Sorry for your loss man


----------



## DonH (Jan 25, 2003)

My condolences...


----------



## Atlanta Braves Baby! (Mar 12, 2003)

Wow i am really sorry to hear that bro! Any information you can give us on the van would be cool. I will keep an eye out for him and the guy who ran me off the road now.


----------



## hays98 (Mar 8, 2003)

sorry to hear that







she looked like a


----------



## Heartless-Dealer (Aug 3, 2003)

sorry fishofury


----------



## JeFFLo (Aug 29, 2003)

DUDE I HOPE THEY CATCH THAT LITTLE f*cker.
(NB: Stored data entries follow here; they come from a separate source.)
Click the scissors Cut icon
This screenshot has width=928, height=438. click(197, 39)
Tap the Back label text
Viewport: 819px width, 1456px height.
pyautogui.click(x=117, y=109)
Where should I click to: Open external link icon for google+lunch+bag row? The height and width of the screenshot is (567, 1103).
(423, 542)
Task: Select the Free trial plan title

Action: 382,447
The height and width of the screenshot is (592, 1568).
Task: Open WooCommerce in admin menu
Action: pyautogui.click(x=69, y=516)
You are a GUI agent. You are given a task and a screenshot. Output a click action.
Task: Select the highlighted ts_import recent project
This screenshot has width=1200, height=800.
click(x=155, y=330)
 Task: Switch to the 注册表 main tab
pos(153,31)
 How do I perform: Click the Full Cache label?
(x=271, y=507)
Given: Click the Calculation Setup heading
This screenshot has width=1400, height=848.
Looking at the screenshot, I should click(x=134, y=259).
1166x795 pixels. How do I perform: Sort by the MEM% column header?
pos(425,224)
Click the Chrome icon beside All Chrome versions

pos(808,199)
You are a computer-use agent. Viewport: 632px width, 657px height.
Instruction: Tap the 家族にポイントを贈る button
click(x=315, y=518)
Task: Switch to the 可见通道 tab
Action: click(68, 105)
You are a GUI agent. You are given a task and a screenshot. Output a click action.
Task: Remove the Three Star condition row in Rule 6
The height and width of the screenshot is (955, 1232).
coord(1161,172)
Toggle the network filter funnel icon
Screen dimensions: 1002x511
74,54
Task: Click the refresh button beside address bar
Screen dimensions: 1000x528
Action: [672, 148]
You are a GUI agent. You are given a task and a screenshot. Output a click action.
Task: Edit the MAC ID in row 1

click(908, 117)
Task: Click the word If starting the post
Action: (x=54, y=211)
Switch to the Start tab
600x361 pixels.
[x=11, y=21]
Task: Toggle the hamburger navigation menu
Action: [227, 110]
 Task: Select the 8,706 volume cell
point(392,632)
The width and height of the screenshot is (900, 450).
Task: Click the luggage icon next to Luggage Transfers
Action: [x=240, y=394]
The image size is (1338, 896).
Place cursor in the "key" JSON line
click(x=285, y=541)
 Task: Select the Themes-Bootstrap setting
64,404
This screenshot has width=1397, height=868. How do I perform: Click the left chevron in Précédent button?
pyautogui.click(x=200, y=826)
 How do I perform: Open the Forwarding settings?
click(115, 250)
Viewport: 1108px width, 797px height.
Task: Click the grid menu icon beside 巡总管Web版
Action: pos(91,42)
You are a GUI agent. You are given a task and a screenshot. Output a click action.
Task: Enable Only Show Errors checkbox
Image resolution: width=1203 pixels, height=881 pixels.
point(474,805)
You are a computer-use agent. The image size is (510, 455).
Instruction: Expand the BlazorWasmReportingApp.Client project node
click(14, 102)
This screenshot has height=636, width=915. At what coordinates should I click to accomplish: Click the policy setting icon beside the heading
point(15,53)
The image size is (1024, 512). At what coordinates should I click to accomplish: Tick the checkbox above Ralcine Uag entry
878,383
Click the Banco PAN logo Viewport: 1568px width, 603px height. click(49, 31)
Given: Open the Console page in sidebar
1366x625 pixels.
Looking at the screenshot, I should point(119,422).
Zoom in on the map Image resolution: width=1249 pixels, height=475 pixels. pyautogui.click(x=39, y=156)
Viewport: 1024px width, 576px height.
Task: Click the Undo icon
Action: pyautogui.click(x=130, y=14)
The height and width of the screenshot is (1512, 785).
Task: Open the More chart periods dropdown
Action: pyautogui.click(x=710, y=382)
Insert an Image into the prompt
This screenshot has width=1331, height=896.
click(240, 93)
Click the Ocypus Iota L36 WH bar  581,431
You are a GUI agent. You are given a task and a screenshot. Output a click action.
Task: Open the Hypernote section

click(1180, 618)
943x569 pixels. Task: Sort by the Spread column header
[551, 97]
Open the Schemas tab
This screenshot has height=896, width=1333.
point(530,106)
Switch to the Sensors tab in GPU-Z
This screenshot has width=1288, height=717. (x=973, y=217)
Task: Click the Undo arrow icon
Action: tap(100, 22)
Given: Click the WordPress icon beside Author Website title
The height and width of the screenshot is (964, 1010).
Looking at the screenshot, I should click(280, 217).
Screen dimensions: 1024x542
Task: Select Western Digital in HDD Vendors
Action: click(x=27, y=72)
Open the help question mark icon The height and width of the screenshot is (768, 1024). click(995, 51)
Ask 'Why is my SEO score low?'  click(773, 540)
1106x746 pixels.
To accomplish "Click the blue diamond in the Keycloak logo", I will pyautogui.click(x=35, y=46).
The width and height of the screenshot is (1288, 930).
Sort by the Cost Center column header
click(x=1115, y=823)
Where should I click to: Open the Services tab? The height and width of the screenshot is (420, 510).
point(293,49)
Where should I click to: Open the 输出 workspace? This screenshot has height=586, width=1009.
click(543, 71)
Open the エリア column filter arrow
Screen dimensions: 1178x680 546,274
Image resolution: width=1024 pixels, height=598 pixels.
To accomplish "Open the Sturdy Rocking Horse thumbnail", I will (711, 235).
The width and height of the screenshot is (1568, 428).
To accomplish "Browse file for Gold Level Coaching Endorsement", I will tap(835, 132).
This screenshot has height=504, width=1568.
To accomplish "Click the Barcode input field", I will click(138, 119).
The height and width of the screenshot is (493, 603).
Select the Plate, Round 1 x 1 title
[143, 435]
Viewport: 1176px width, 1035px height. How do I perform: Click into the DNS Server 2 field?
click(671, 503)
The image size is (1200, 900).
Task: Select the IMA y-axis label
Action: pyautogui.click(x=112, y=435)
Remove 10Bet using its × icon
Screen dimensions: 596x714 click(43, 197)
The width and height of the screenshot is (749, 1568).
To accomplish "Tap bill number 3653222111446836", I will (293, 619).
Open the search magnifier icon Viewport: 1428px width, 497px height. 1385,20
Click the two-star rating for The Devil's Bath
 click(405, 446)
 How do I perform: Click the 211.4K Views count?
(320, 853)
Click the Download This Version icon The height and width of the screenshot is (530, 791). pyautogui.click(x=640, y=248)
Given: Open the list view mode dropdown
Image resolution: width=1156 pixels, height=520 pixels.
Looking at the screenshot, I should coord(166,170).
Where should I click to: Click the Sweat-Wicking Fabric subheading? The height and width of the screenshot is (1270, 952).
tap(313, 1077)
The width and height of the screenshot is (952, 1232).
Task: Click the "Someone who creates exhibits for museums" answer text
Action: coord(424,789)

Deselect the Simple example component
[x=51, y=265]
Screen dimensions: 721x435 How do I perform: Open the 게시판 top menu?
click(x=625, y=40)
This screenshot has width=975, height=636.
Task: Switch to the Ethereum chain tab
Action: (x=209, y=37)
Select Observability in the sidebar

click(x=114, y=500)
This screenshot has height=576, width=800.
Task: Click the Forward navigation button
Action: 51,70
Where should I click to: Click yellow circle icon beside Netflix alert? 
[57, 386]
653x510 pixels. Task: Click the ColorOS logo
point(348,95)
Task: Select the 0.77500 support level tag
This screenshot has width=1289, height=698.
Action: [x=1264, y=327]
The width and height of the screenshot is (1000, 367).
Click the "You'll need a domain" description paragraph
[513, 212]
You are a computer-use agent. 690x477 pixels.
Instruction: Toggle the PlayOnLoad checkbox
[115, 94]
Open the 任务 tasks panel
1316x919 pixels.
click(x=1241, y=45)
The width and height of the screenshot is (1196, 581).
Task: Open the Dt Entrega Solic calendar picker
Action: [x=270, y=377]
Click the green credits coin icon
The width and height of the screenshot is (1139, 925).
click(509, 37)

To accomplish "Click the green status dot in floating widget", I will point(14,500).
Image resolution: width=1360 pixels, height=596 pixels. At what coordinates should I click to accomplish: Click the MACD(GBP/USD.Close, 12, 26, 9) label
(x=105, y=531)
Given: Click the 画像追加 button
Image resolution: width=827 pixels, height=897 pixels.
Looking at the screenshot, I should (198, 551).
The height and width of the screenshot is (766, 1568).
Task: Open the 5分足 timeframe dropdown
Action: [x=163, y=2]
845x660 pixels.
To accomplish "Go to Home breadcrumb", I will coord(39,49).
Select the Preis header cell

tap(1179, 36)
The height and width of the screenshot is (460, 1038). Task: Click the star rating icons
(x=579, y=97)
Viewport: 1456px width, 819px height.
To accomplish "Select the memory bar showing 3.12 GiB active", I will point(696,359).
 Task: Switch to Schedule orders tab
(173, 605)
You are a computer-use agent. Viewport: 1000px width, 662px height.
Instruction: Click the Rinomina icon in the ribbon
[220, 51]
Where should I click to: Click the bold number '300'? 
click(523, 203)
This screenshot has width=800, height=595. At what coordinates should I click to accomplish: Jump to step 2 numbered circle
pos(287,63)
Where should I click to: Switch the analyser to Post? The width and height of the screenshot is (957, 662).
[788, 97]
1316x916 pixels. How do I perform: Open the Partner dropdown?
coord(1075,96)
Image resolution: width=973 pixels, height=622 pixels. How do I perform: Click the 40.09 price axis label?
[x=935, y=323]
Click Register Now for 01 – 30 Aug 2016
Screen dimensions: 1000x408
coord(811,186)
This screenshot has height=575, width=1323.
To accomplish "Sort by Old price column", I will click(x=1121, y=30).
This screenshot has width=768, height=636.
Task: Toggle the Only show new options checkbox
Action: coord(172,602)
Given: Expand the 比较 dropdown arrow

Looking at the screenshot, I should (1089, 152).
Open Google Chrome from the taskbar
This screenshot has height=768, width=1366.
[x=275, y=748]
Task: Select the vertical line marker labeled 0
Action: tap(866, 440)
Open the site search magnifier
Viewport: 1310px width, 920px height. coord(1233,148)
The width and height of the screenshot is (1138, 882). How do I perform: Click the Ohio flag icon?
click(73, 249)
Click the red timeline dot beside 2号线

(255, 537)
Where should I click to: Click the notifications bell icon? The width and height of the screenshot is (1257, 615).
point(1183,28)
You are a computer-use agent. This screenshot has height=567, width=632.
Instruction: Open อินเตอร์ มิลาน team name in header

KILLING SOMEONE AND RUNNING IS A COWARDLY ACT AND I HOPE HE DOES A SHITLOAD OF TIME IN JAIL. MY DOG WAS HIT BY A CAR THE DRIVER DIDNT EVEN TRY TO STOP. WHEN I FOUND MY DOG HIS BRAINS WERE ALREADY SPLATTERED ON THE GROUND. AND I WAS REALLY SAD. I UNDERSTAND HOW YOU FEEL MAN. SORRY FOR YOUR LOSS


----------



## crazyklown89 (Aug 28, 2003)

sorry dude......my condolences man hope things can get better


----------



## master_of_puppets (Aug 29, 2003)

sorry to hear that bro...hope they catch that f*cker!!!!


----------



## fishofury (May 10, 2003)

I just wanted to say thanks to all of you for your support and all who showed up for the candle light visual. The whole neighborhood of Hacienda Height showed up showing their support. I also want to thank all of you that contacted the local news. The media showed up and it will be all over the news tonight and the whole week. Thanks All. With all the coverage that we got, the suspect will be caught. Once again THANK YOU EVERYONE! 
Good Bye and take Care,
Michael


----------



## Raptor (Jan 3, 2003)

Very sorry to hear







It is things like this that make it very hard to have faith. I hate to hear stories like this, they shoulden't happen. If only these people thought about the consequences that their actions have to the families and friends. My condolances to you and your family, and i hope that idiot gets caught, and thrown in jail forever. I hope it works out for you and your family.
God bless...


----------



## Nomorewifenagginboutfish (May 7, 2003)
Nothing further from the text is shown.